ECE2013 Oral Communications Thyroid (6 abstracts)
1Istituto di Endocrinologia ed Oncologia Sperimentale del CNR, Naples, Italy; 2Dipartimento di Biologia e Patologia Cellulare e Molecolare, Università degli Studi di Napoli Federico II, Naples, Italy.
PATZ1, a member of the POZ-ZF protein family of transcription factors is emerging as an important cancer-associated factor that can act either as oncogene or tumour-suppressor depending on the cellular context. Consistent with a tumour-suppressor role in thyroid cells, we have shown that PATZ1 is highly downregulated in anaplastic thyroid carcinomas compared to normal thyroid tissue and is a powerful inhibitor of anaplastic thyroid cancer cell survival, migration, invasiveness and tumorigenicity.

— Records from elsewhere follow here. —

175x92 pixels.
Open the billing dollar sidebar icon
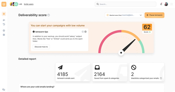tap(4, 30)
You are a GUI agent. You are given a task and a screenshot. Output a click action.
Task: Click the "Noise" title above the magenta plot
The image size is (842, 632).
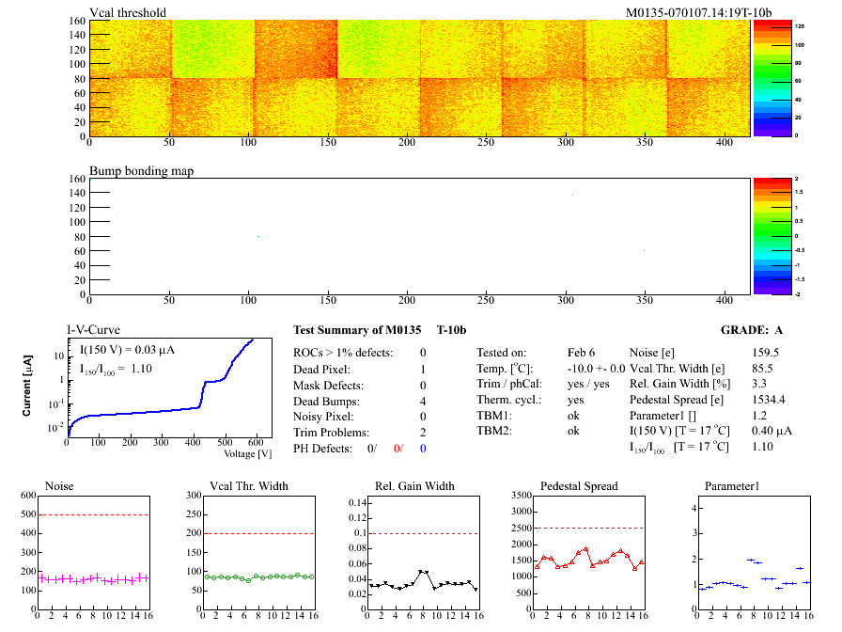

Looking for the upstream signalling pathway regulating PATZ1 expression in thyroid cells, we searched for microRNAs targeting PATZ1. In order to identify miRNAs predicted to bind the 3′UTR of PATZ1 we used bioinformatics free tools, based on the miRanda application and the mirSVR predicted target site scoring method. Among the miRNAs identified by this analysis we validated miR-29b. Indeed, we demonstrated that it is able to target PATZ1 and cause downregulation of PATZ1 expression at both mRNA and protein level in different cell systems, including rat thyroid cells. Interestingly, miR-29b is induced by Ras during transformation of FRTL-5 rat thyroid cells toward an undifferentiated phenotype, resembling that of anaplastic carcinomas and characterized by the acquisition of a migratory and invasive behaviour. In these cells, we observed a strong down-regulation of PATZ1 expression, which starts as early as 2 h after Ras induction, and an inverse correlation between the expression of miR-29b and PATZ1 mRNA and protein levels.
These results are consistent with the suppressor role of PATZ in thyroid carcinogenesis and suggest that down-regulation of PATZ1 expression, through miR-29b, may be a downstream effect of the oncogenic Ras signalling in thyroid cell transformation.